### RAW DATA
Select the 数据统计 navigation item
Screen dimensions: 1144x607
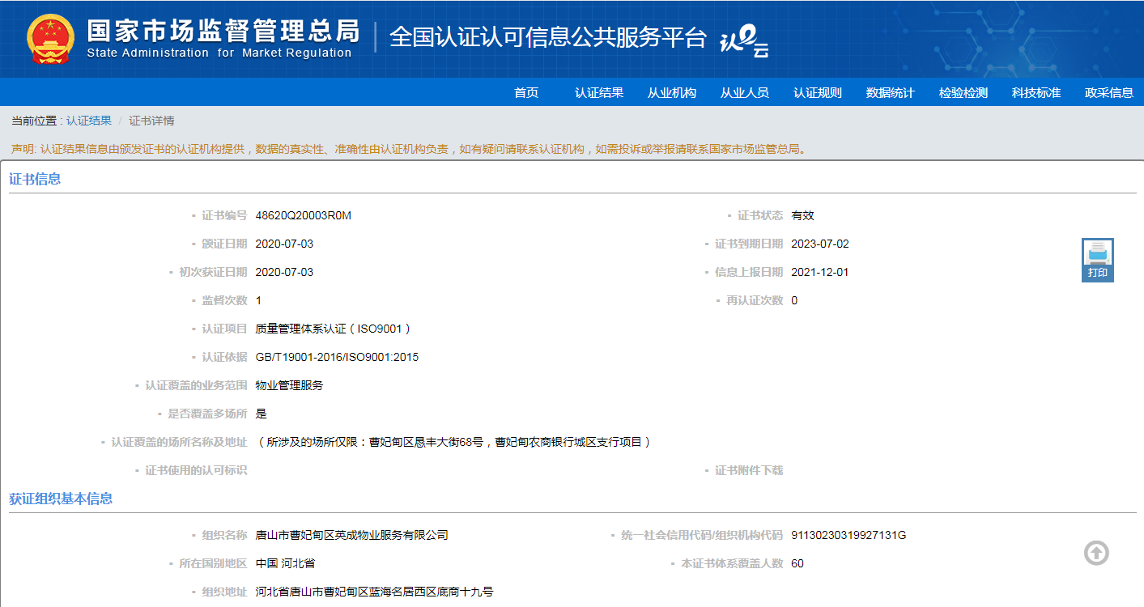891,92
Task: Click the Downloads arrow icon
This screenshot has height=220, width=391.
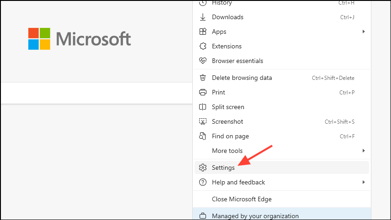Action: coord(203,17)
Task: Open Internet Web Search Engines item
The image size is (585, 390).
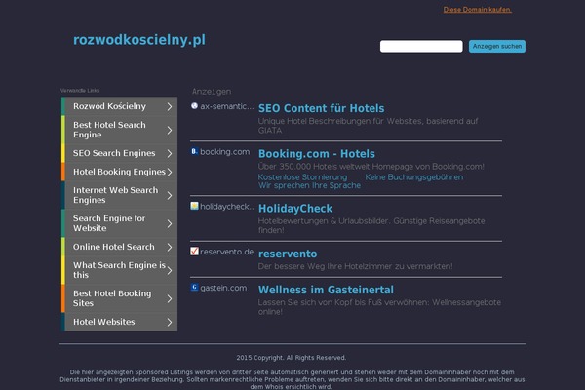Action: pos(119,195)
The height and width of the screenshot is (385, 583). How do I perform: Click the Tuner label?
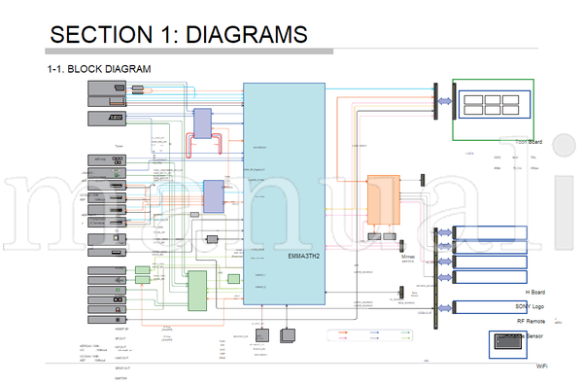tap(119, 146)
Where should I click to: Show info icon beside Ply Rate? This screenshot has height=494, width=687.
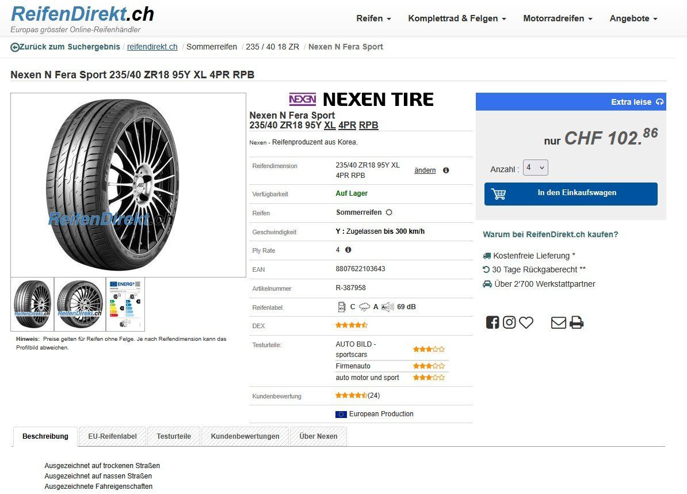pos(348,250)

### PROBLEM TO WORK ON
Search the entries above for the string "Task". Copy each line that holds it.

### YOUR RESPONSE
Task: Click the Downloads arrow icon
Task: Open Internet Web Search Engines item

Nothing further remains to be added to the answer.